SYNOPSIS  : C’est une ville sans nom de Californie, réduite à une poignée de rues et de croisements, aux rayons d’un magasin de chaussures standard, et à quelques pièces aux murs peints de rose acidulé ou aux moquettes ternes. Là-bas, sous la lumière diffuse d’une saison solaire mais incertaine - l’été indien ? - gravite le cercle de quelques individus. ELLE, Christine, LUI, Richard, et EUX : l’ex-femme de ce dernier, leurs deux garçons : Peter et Robby, un de leurs voisins aguiché par deux adolescentes, un couple de retraités tombés amoureux trop tardivement et enfin, la commissaire d’expositions d’un centre d’art contemporain. La galerie est complète, ou presque.

En quête de simples réponses, de magie ou de rencontres pouvant éblouir leur quotidien, adultes et enfants se traquent avec affection, et finissent par se (re)trouver. Pour se faire, entre eux tous, des fils se tissent et s’entrecroisent, sur le mode de l’ordinaire. A l’écran en effet, rien d’exceptionnel. Si ce n’est la traversée de ces drames miniatures et contemporains : divorce, tristesse, solitude, espoir et désenchantement. Des « trois fois rien » qui se transmuent parfois pour eux, et pour nous, en autant de petites épiphanies.



LA CONFUSION DES ROLES...

Comme le titre l’indique, dans Moi, toi et tous les autres , les personnages sont le cœur du film. Comme il le sous-entend aussi, à partir du « moi » de Christine Jeperson (Miranda July), artiste-vidéaste et conductrice de taxis vermeils, vont se déployer tour à tour les lignes de vie des autres. Des lignes qui se nouent et se croisent par intermittence, et épousent davantage les formes de pointillés. D’ailleurs, parler de ce film en termes de signes de ponctuation n’est pas chose anodine.

Exemple : souvent rivés à l’écran de leur ordinateur, les deux frères exploitent avec virtuosité tous ces nouveaux langages technologiques et leurs caractères virtuels. Etonnamment, ils y investissent autant leur créativité d’enfant, par exemple sous les traits (fait de tirets) d’un tigre, que leurs désirs de passer à l’âge adulte en dialoguant sur messagerie instantanée avec quelque internaute émoustillé(e ?). Et d’essayer alors de trouver les (gros) mots justes pour ne pas se faire démasquer de l’autre côté de leur miroir écranique. En résulte une réelle trouvaille en matière de fantasme scatologique, imaginée par le plus jeune, sous cette équation innocemment obscène : ))<>((.

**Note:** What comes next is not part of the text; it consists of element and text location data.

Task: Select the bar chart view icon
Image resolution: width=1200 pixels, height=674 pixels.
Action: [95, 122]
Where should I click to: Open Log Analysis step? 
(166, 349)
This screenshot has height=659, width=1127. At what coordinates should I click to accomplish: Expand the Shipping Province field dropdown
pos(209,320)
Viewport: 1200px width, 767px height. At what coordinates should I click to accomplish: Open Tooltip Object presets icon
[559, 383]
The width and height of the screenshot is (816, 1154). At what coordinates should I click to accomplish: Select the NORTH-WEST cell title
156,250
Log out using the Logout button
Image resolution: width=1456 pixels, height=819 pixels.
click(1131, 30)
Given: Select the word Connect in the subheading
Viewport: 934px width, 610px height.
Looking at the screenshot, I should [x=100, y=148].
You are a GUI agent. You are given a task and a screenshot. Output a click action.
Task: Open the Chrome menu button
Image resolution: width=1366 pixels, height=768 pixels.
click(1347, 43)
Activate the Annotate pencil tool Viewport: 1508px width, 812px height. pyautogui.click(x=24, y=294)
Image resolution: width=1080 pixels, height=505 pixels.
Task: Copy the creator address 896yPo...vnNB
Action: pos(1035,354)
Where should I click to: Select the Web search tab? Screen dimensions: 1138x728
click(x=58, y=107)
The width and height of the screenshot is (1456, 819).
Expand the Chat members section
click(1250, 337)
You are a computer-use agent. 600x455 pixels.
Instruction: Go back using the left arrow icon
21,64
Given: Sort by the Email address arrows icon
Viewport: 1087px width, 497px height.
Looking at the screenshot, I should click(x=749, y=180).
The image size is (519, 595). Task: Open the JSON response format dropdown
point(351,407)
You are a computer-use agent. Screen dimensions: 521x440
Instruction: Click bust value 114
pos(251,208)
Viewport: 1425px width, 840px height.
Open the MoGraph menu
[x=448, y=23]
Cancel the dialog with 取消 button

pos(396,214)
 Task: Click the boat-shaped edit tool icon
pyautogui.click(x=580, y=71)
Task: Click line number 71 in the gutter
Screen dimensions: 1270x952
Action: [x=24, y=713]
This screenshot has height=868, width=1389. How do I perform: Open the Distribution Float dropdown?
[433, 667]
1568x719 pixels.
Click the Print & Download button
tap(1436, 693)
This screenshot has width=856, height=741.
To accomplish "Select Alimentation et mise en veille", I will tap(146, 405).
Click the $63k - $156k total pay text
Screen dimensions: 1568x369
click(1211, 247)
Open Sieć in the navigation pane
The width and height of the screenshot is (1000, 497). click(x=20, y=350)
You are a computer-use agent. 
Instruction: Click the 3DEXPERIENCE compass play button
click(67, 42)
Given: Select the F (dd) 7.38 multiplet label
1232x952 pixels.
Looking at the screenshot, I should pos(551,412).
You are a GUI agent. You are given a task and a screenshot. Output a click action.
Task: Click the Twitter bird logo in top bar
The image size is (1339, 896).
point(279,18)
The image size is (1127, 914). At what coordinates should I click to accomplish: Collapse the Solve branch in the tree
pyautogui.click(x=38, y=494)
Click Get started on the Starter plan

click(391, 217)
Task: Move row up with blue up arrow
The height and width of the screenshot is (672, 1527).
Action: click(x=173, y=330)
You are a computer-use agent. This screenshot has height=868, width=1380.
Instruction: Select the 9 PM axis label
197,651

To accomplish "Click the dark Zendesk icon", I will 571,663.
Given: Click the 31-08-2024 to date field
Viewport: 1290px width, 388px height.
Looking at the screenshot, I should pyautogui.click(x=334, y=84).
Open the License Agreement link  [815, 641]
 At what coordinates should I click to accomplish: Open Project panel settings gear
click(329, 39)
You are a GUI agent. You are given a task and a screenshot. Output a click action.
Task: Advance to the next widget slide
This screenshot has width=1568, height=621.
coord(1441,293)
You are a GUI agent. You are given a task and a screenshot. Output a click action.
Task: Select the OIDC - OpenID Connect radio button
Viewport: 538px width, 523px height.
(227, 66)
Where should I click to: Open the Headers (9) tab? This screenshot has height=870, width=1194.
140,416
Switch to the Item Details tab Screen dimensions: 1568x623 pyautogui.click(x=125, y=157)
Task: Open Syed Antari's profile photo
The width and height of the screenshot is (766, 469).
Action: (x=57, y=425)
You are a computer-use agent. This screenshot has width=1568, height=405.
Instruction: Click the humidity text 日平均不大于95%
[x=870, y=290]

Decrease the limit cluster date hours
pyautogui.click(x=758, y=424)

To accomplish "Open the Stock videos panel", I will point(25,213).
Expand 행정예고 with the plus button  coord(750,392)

Pour éclaircir le propos, sans en dévoiler l’astuce, disons que ces signes sont censés mimer quelque échange peu ragoûtant de fluides corporels entre deux adultes consentants, ceci, « pour la vie ». Loin d’être anecdotique, cet extrait nous invite à réfléchir plus en détails à l’intelligence avec laquelle ce premier long métrage de Mirande July traite de la communication contemporaine. Cela, sans jamais tomber dans le danger de la stéréotypie. Ainsi en est-il des messages obscènes et jeux (interdits) de séduction échangés entre leur voisin et deux autres adolescentes du voisinage, apparemment portées sur la chose . Amusé par leurs avances, ce trentenaire célibataire semble soudain retomber en pleine puberté, tapissant sa fenêtre de feuilles A4 gribouillées de cochonneries, aux yeux de tous et surtout, à la vue de ces deux lolitas. De leur côté, ces dernières voient dans ce jeu graveleux une opportunité de se faire déflorer ensemble, sans trop se soucier du succès de l’acte.